Editor's comments:- I spoke to Shiva Shankar at Virident about the new product and the PCIe SSD market.

Virident sees this type of SSD as heading towards a distinctly different storage tier - and that's the direction of their software focus - even though in the present market the products have been designed so they can drop in and work with legacy storage software and VMs with minimum fuss.

From the design and marketing positioning point of view Virident has always placed great emphasis on application type symmetry and scalability symmetry. Shiva told me their performance scales linearly. That means if you have 8 PCIe slots and install upto 8 of the new FlashMAX modules - the available application performance will be Nx what you would predict from the single module results.

Virident also say that their performance doesn't degrade significantly over the lifetime of the product.
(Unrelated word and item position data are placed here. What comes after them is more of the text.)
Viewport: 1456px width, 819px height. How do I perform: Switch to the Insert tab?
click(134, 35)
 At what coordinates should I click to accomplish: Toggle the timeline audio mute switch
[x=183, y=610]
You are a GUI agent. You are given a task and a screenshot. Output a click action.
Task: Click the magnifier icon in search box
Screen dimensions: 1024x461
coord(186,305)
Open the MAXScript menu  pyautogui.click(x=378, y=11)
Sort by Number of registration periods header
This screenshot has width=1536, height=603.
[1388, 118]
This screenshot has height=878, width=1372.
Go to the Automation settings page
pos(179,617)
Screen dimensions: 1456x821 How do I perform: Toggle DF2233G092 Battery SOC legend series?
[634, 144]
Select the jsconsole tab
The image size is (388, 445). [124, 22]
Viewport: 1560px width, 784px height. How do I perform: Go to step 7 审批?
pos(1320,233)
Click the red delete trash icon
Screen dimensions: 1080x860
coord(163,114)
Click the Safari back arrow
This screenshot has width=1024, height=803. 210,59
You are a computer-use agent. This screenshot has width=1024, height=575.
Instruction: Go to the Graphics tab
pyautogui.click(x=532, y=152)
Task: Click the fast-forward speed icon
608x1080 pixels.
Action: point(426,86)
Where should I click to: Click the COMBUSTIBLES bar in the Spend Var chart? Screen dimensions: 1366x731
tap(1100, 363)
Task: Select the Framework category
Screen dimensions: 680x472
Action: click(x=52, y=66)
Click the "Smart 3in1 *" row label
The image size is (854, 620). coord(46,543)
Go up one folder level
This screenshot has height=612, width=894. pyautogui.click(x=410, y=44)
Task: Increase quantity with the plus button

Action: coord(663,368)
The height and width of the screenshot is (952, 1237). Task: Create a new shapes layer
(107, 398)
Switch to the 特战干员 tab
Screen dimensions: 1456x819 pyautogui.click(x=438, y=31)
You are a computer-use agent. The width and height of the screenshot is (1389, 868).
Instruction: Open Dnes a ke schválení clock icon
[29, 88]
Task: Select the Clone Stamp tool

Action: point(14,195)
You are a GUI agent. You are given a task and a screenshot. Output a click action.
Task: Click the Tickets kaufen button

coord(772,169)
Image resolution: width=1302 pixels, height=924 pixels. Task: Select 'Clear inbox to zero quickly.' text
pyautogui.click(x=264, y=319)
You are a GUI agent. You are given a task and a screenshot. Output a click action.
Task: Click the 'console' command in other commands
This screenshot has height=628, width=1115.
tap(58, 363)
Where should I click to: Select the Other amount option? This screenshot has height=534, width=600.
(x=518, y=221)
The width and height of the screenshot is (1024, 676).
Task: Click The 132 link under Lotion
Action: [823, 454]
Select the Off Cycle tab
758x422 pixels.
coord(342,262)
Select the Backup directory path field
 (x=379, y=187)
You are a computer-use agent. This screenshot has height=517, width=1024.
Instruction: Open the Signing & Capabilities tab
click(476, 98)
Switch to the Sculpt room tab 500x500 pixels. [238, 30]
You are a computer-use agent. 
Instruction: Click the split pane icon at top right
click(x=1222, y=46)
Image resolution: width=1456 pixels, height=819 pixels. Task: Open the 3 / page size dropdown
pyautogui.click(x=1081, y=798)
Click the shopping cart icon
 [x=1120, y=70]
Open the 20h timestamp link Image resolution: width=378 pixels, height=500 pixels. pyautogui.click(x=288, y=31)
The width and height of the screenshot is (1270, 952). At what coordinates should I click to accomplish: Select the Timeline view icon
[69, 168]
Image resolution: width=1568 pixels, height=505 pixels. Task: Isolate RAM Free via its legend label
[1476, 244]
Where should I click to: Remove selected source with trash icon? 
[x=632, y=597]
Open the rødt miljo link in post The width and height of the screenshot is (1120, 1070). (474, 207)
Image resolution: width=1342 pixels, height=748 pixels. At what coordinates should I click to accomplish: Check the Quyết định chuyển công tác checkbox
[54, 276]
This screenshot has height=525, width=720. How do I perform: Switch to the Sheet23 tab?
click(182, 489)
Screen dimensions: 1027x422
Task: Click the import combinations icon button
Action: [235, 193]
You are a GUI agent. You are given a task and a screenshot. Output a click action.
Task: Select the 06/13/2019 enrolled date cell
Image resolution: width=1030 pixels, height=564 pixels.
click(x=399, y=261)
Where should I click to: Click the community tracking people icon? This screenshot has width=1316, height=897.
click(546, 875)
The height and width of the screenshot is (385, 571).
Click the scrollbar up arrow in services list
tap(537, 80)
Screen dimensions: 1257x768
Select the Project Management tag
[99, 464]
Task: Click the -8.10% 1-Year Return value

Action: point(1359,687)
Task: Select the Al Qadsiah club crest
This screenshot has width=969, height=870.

They call this "Infrastructure Predictability" - and say it's on the order of 1%. In contrast - the performance drop off in some competing enterprise flash SSDs can be more like 20% to 30%. (This is a vulnerability in some flash SSD designs which has also been mentioned by STEC - as an argument in favor of their CellCare technology.

I asked Shiva if Virident uses adaptive DSP ECC techniques in its SSDs - and (as I expected) he said "no" (because it's a technique which has been deployed mostly to improve the cost of fast-enough enterprise SSDs (and components) - whereas Virident is in the fast end of the market spectrum.

Virident specifically says that its new product is 2x as fast as a well known competitor. See also:- the 3 fastest flash PCIe SSDs

Nimble expands on scalability

Editor:- August 6, 2012 - "Scalability" - in SSDs and storage - means different things to different people - and this is one of the themes discussed in my SSD symmetries article.

So I was curious to see what Nimble Storage meant by the word "scale" - as it's used more than 30 times in a recent press release from the company about a new range of rackmount SSD ASAPs.

A blog by Nimble's CEO, Suresh Vasudevan yesterday gives a more precise explanation of what they mean - which is in effect - you can scale capacity by adding hard drives or scale performance by adding SSDs - or do a bit of both - "without ever disrupting applications."

Nimble's systems span a much narrower range of performance scalability than you would see across the enterprise environment - so I'm not sure if scalability is the word I would have chosen to describe what they do. "Flexibility and convenient management within a useful application footprint" is probably more accurate - but doesn't sound so hot.

Fusion-io does a few new things

Editor:- August 2, 2012 - the performance and strategic importance of SSD software was reinforced in 2 recent announcements by Fusion-io.

Yesterday - FIO launched its new ION software - which is a toolkit for bulding your own network compatible SSD rack by adding some Fusion-io SSD cards and their new software to any leading server.

The concept isn't entirely new - because oems have been doing this with various different brands of PCIe SSDs for years and this is a well established alternative market segment for PCIe SSDs. What is new - is that it makes the whole thing much easier.

Fusion-io says this new software product "delivers breakthrough performance over Fibre Channel, InfiniBand and iSCSI using standard protocols." (1 million random IOPs (4kB), 6GB/s throughput and 60 microseconds latency in a 1U rack.)

Earlier this week FIO announced it was collaborating on getting interoperability in server-side flash and caching software with NetApp. It's easier now to write a list of major storage systems oems who aren't doing something significant with FIO.

Going back to SSD software...

In the 1990s Sun Microsystems created and leveraged the phrase - the Network is the Computer.

I have long thought an apt reinterpretation of that in this decade is "the SSD is the computer" - or maybe the "SSD software is the computer" - because the ultimate characteristics of fast computers are determined more by the SSD architecture which is installed - than by the same old CPU chips.